What to work on = Set down each record below precisely, skipping the pictures.
[Start of Attachment]
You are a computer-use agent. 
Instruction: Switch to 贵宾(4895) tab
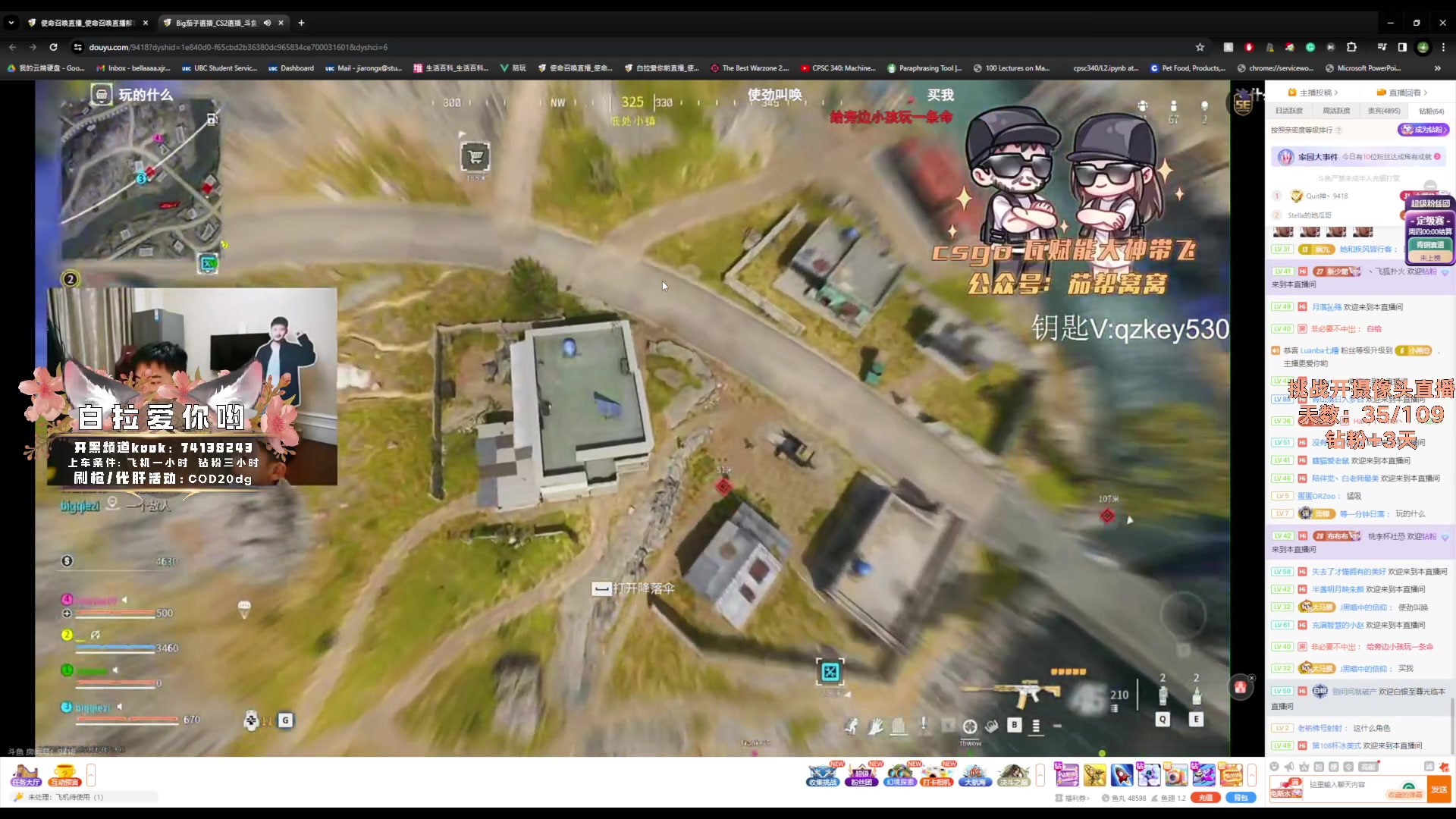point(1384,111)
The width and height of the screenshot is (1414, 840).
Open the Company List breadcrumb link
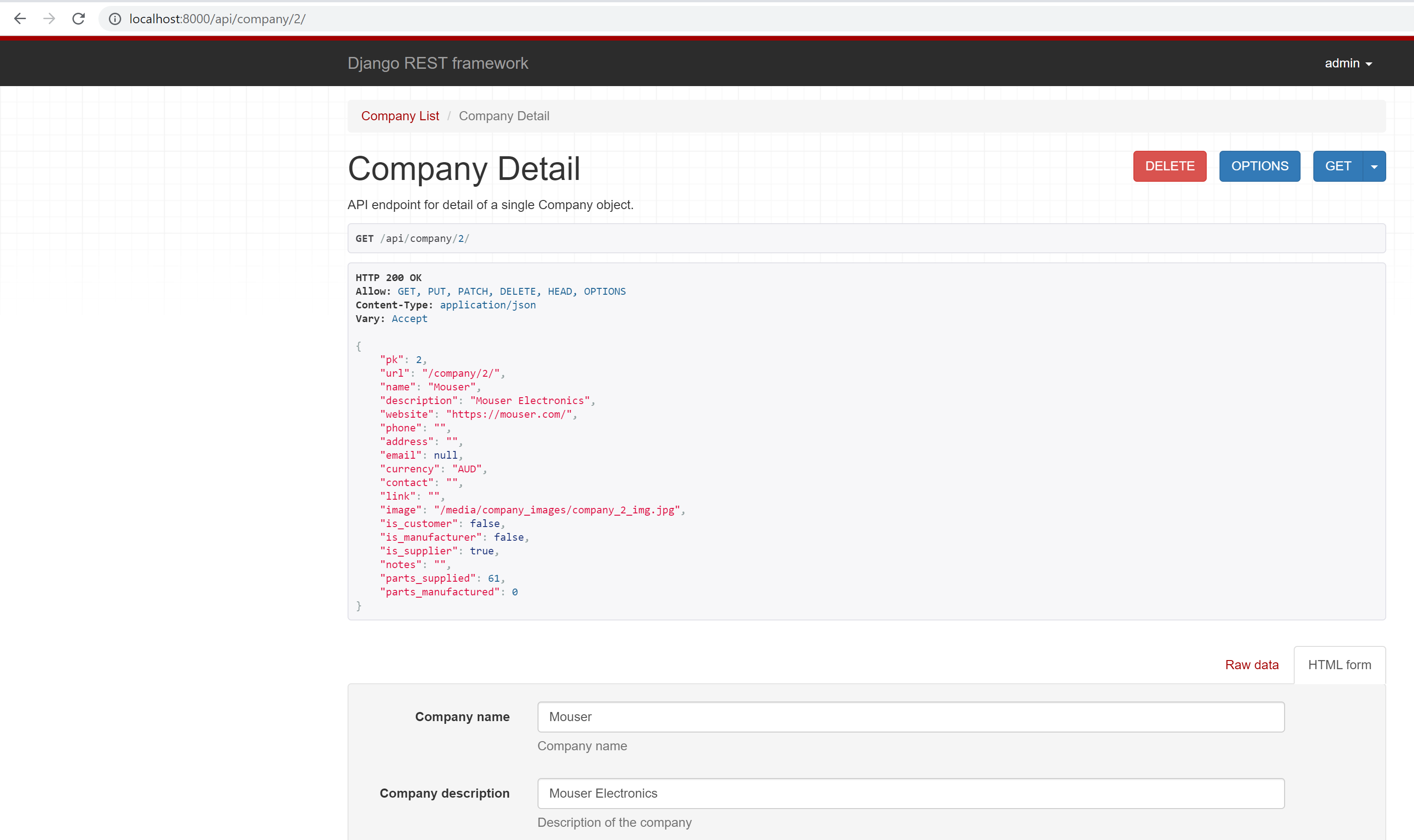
[End of Attachment]
Solution below =
You are a computer-use agent. 
Instruction: Switch to 贵宾(4895) tab
point(1384,111)
The width and height of the screenshot is (1414, 840).
Open the Company List breadcrumb link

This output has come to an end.